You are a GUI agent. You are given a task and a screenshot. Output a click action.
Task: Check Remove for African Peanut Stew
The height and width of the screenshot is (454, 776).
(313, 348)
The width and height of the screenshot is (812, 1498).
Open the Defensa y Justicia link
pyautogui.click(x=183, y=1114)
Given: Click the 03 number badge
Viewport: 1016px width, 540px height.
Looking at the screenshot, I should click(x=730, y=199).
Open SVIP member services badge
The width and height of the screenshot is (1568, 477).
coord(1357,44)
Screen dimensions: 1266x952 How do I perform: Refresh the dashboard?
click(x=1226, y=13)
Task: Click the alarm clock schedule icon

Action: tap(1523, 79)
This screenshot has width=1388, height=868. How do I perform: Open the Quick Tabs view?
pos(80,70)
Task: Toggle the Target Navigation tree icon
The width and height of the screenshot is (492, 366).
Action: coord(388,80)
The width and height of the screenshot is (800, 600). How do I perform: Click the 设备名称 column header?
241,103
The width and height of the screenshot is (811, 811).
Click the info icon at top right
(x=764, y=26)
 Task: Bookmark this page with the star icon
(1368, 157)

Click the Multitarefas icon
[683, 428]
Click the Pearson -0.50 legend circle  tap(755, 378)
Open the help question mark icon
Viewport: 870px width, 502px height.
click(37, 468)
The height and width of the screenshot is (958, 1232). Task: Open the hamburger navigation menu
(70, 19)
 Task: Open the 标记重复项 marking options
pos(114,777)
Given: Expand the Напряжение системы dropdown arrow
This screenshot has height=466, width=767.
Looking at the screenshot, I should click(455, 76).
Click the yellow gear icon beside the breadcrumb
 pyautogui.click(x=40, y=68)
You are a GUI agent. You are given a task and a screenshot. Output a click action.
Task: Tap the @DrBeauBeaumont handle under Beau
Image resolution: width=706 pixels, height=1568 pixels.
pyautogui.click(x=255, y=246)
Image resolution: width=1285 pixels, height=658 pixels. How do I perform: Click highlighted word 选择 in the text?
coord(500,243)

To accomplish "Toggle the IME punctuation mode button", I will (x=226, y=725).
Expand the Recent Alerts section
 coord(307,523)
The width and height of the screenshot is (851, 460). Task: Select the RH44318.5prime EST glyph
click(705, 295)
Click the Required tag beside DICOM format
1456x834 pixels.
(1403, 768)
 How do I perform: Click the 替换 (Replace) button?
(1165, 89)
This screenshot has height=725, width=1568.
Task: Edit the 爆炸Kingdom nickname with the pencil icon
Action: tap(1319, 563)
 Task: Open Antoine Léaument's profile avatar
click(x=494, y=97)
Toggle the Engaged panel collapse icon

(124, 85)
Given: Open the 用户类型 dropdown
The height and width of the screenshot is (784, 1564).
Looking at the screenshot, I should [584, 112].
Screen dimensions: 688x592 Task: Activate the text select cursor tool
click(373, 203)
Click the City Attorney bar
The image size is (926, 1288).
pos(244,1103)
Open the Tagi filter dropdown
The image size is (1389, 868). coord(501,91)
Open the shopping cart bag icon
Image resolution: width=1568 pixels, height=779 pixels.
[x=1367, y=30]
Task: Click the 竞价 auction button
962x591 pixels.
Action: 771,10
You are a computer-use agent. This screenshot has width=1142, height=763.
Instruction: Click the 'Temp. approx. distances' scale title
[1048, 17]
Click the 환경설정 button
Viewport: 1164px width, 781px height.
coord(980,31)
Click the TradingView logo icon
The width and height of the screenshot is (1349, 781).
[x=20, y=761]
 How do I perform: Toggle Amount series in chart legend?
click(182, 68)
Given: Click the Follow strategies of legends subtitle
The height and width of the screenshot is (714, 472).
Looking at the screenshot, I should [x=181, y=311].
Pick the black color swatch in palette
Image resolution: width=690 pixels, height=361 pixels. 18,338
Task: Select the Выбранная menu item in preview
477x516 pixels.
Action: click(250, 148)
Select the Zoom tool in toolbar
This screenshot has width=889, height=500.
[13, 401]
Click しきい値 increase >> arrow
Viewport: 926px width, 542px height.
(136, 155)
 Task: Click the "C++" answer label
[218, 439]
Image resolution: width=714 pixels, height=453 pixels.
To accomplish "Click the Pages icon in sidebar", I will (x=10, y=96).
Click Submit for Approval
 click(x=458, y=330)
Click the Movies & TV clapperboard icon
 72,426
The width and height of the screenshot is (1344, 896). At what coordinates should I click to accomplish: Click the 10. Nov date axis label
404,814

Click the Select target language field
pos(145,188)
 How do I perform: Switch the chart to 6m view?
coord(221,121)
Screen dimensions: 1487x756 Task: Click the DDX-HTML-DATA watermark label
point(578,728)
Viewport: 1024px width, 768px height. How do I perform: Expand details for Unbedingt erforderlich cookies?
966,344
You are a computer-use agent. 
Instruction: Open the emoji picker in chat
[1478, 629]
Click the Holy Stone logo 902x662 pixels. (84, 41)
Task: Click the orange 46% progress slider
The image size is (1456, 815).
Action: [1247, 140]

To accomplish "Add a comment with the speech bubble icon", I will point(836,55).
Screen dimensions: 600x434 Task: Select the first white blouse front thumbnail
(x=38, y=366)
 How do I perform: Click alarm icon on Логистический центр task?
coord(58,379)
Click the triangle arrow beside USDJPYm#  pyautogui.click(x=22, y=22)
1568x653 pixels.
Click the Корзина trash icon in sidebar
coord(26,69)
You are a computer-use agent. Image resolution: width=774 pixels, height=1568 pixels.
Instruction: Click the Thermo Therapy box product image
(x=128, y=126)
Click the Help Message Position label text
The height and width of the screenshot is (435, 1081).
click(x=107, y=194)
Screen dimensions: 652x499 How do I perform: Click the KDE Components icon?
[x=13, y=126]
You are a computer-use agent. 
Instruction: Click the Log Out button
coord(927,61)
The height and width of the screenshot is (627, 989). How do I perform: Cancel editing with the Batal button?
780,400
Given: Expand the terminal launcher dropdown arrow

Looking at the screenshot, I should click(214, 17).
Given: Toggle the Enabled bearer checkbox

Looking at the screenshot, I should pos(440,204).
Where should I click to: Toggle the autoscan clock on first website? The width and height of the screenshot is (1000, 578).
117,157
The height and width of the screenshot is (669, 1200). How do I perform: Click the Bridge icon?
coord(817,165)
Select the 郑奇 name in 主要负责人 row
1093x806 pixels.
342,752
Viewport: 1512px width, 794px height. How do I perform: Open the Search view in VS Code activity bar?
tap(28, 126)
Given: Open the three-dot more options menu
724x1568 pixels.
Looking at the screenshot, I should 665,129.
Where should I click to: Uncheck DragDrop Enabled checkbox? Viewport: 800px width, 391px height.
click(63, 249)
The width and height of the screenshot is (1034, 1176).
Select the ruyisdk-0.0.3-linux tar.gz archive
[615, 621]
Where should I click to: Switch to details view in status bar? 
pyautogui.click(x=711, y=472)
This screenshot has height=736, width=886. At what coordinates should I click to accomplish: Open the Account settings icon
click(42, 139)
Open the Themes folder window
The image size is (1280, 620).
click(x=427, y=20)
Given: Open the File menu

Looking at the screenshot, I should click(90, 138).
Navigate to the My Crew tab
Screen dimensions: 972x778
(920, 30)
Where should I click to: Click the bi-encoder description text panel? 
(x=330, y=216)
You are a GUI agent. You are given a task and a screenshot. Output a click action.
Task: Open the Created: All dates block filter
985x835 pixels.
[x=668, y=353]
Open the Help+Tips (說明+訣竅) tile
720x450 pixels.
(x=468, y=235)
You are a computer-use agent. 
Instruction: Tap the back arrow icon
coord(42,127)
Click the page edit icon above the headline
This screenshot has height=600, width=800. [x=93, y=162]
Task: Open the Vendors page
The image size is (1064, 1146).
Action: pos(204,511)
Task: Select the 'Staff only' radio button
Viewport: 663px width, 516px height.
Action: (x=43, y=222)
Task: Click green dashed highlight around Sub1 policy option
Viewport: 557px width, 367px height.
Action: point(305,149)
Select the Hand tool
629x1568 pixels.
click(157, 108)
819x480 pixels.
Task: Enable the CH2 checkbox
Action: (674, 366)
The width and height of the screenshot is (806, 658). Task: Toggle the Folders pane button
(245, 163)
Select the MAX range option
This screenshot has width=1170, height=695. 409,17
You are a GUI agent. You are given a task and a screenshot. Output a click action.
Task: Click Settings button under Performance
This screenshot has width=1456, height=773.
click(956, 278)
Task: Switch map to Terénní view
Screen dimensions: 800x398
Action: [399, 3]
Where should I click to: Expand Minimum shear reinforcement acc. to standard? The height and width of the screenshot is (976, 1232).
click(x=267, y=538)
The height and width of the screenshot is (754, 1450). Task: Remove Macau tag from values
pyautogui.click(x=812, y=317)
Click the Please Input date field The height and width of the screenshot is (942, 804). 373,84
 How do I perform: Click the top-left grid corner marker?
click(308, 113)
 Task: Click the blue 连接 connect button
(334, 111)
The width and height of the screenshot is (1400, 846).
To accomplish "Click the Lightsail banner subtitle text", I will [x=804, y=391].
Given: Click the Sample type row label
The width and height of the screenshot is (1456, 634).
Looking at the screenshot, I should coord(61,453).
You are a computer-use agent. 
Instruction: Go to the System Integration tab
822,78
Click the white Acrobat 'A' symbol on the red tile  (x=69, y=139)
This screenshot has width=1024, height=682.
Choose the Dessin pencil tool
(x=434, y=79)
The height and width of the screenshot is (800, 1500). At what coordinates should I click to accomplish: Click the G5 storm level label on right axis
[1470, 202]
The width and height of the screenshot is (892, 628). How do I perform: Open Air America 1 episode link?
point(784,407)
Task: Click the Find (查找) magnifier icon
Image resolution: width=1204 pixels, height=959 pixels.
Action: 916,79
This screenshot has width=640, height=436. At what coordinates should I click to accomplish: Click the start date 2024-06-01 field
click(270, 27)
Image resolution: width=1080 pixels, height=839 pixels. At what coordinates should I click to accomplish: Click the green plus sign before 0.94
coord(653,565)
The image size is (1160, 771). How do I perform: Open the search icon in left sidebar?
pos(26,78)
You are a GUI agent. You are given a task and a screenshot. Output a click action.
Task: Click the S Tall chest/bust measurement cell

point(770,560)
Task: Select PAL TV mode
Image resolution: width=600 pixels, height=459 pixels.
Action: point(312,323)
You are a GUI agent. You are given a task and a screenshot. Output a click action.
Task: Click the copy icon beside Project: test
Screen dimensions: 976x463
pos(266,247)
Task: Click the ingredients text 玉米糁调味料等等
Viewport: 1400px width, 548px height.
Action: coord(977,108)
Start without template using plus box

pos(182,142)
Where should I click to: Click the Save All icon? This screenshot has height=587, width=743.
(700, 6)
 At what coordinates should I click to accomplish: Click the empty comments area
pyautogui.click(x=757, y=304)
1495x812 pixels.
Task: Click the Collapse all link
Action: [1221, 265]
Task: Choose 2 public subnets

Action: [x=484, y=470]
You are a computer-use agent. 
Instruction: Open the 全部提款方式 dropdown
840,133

### PROBLEM STATEMENT
Where the records above contain a line with "Task: Choose 2 public subnets", repeat that line and each later line through the end, exactly, and nothing more.

### ANSWER TO THIS PROBLEM
Task: Choose 2 public subnets

Action: [x=484, y=470]
You are a computer-use agent. 
Instruction: Open the 全部提款方式 dropdown
840,133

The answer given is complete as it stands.